When Memes, Influencers & Politics Collide
Last week saw perhaps one of the largest ever influencer marketing onslaughts as US Democrat nominee wannabe, Mike Bloomberg, threw his golden-rimmed hat into the ring.
Bloomberg’s campaign team recruited some of the largest meme accounts on Instagram, via Meme 2020, unleashing an unprecedented, coordinated wave of sponsored posts to raise awareness for his late run.
In a significant coup for Aussie influencer network Tribe, Bloomberg’s team also tapped up Jules Lund’s start-up to help unlock the lower end of the influencer food-chain. Offering US based micro-influencers $150 a pop to say nice things about the US billionaire.
Bloomberg has plowed an estimated US$300 million into ads for his campaign in recent weeks, including roughly US$45 million on digital ads alone. To put that in perspective, Amy Klobuchar, a rival moderate, recently had $5m in hand.
Resultantly, Bloomberg now sits third in The Economist’s national polling aggregate, on 16%. And with Joe Biden falling, he may soon be second to Senator Bernie Sanders.
Sabrina Singh, of the Bloomberg Campaign
“Mike Bloomberg 2020 has teamed up with social creators to collaborate with the campaign, including the meme world. While a meme strategy may be new to presidential politics, we’re betting it will be an effective component to reach people where they are and compete with President Trump’s powerful digital operation.”
However, moving forward for Bloomberg, Sanders, Trump, Morrison, Boris and anyone else who fancies tapping the influencer landscape, it will have to be a whole lot more transparent.

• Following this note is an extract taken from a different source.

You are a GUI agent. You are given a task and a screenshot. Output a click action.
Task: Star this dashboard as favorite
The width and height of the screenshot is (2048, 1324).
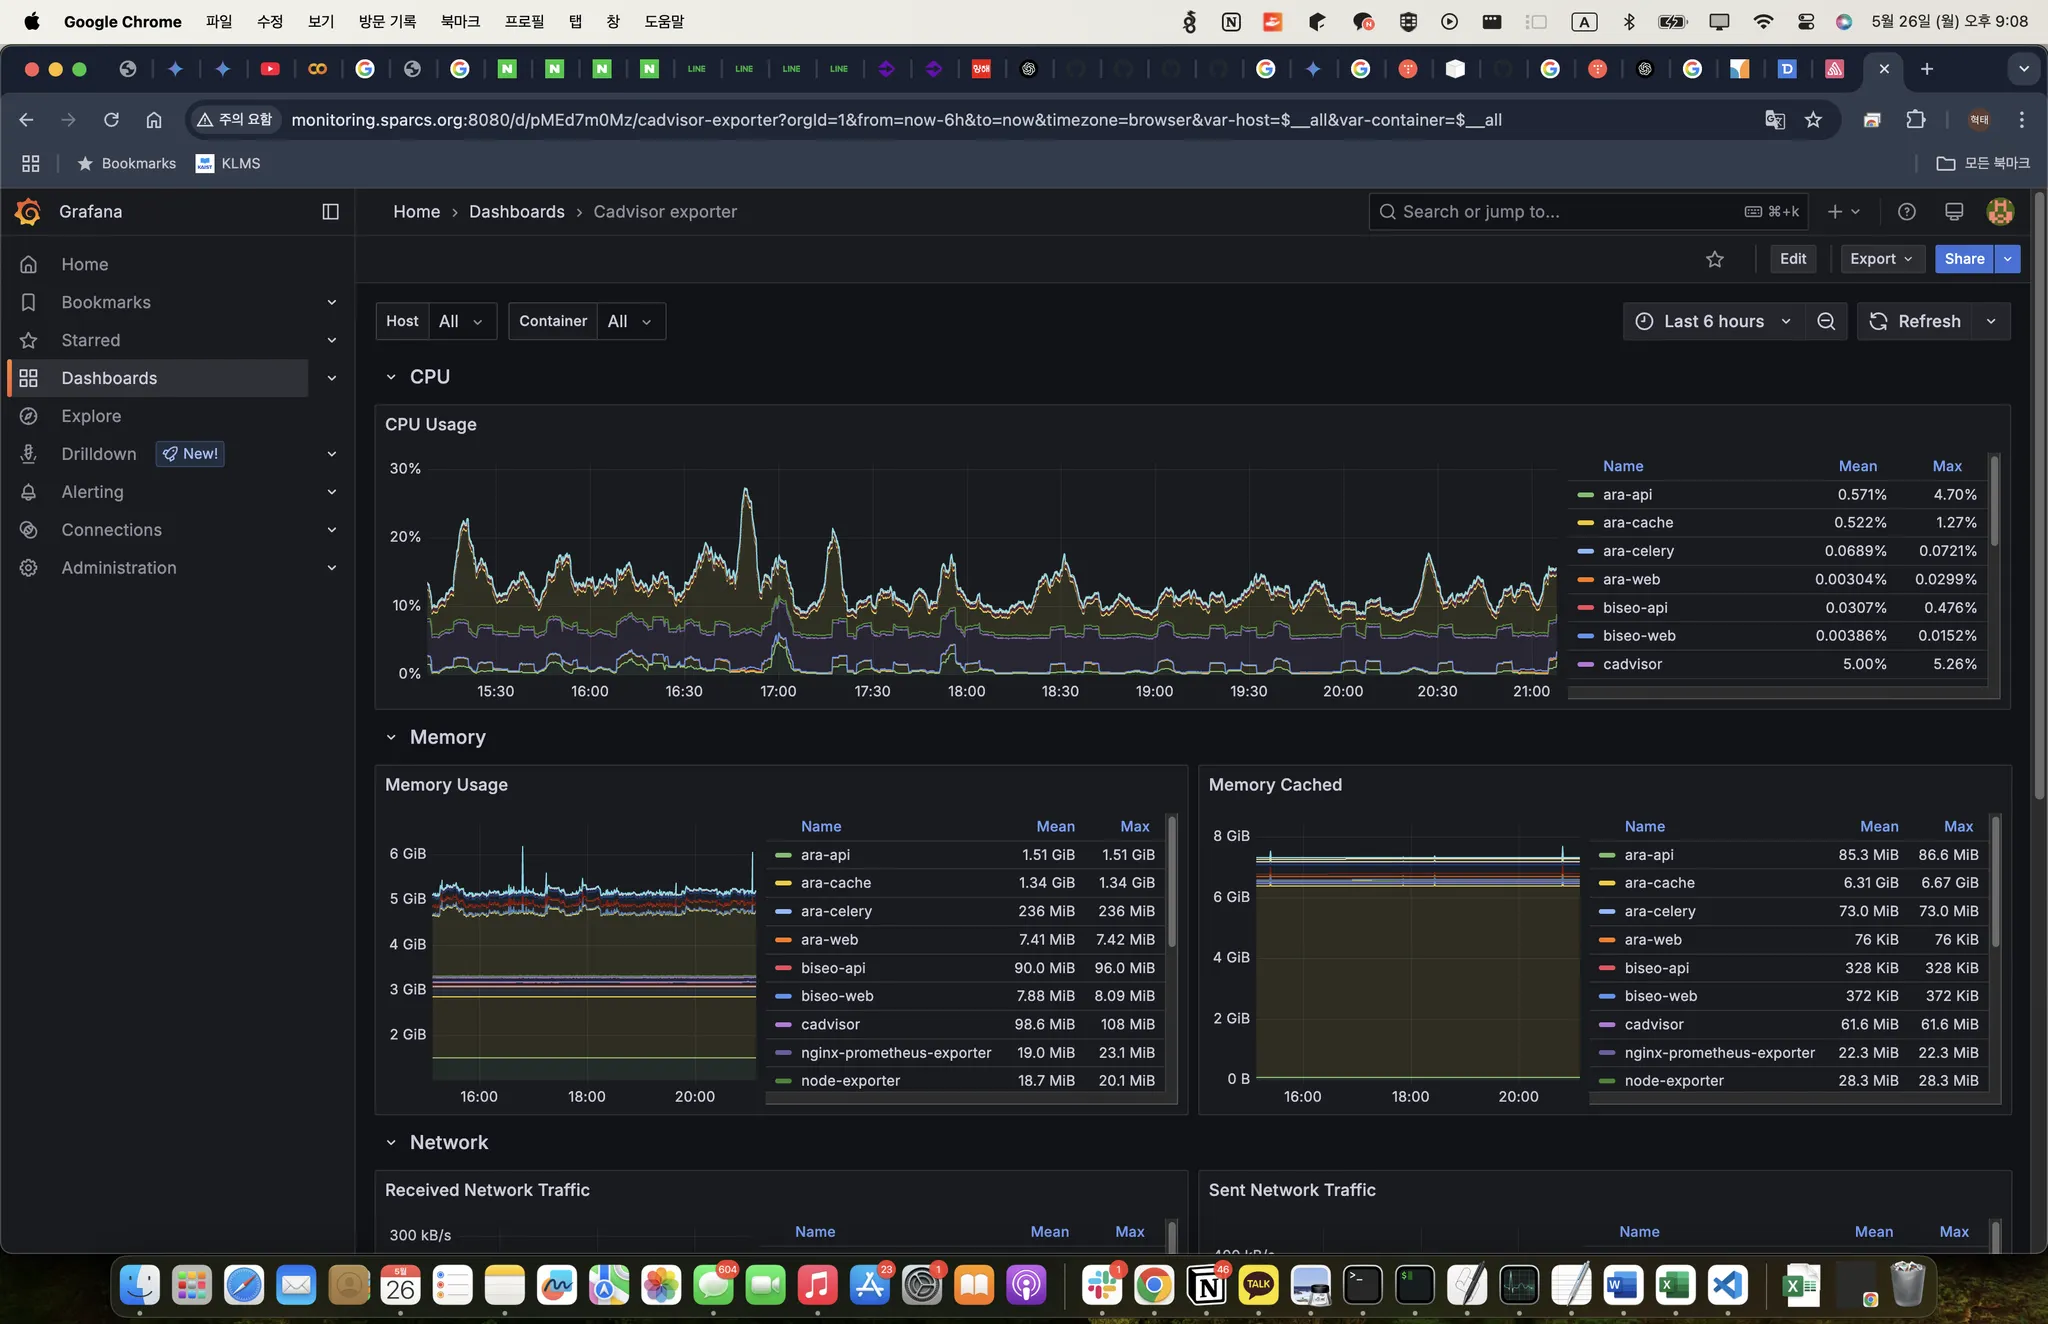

Ambiguous Disclosure Confusing Users
Bloomberg has assembled an all-star digital cast to help his late surge for the Democrat nomination.
His 2000+ campaign team includes Gary Briggs, the former CMO of Facebook, and Jeff Glueck, the former CEO of Foursquare. Together, Briggs and Glueck oversee Bloomberg’s digital advertising agency, called Hawkfish.
Therefore, it would be wise to expect further smart social tactics. However, the latest influencer stunt has raised important questions related to sponsorship transparency.
Perhaps best encapsulated by meme maestro @Tank.Sinatra last week, via the New York Times, when discussing his sponsored work for Bloomberg:
“It’s the most successful ad that I’ve ever posted. And I think a lot of it came from people being confused whether or not it was real.”
Disclosure along the lines of,"Yes this is really #sponsored by @mikebloomberg”, from accounts that specilaise in satire could easily be construed as… satire.
Hence the confusion.
On a related note, imagine how the world might have reacted if the Trump Campaign had used similar tactics, blurring the lines between organic and paid activity?
Would Mumbrella’s 1,000 word Tribe write-up last week have been quite so glowing? And, what of its infamous comments thread?
Therefore, it is following Bloomberg’s recent push that Instagram is changing its advertising rules to require political campaigns’ sponsored posts from influencers to use its Branded Content Ads tool. Adding a disclosure label of “Paid Partnership with.”
Simply using #ad, #sponcon, or similar is no longer deemed sufficient.
#Ad Disclosure No Longer Enough For Influencer Campaigns
Facebook is now asking all political sponsorships, including the Bloomberg memes retroactively, to be disclosed with a label using this tool.
That would add a “Paid Partnership with Bloomberg 2020” warning to posts and Stories that the campaign paid meme pages and other influencers to post.
Facebook had, before this, been reluctant to integrate branded content and political campaigning, for fears that it could be deemed as a form of making campaign contributions by Facebook. Due to the various monetisation opportunities which exist within the branded content suite.
However, it has in recent days backtracked on this, to bring greater transparency.
"After hearing from multiple campaigns, we agree that there’s a place for branded content in political discussion on our platforms. We’re allowing US-based political candidates to work with creators to run this content, provided the political candidates are authorised and the creators disclose any paid partnerships through our branded content tools.
Branded content is different from advertising, but in either case we believe it’s important people know when they’re seeing paid content on our platforms,"
As influencer transparency and regulation calls grow in the UK, US and around the globe, it is possible that Facebook could jump before it is pushed. Extending these new influencer guidelines more broadly to incorporate the non-political.
If not entirely, then certainly in part, much like it has with the Facebook Ads Library.
In the meantime, it might be a good idea for influencer, brands and agencies to begin better familiarising themselves with the branded content suite and its growing set of bells and whistle.
Not to mention, keeping a watchful eye on any other fancy footwork from Bloomberg's digital dream team. The coming months will see the boundaries of digital comms stretched to the absolute limits, as the battle for Donald Trump's Iron Throne heats up.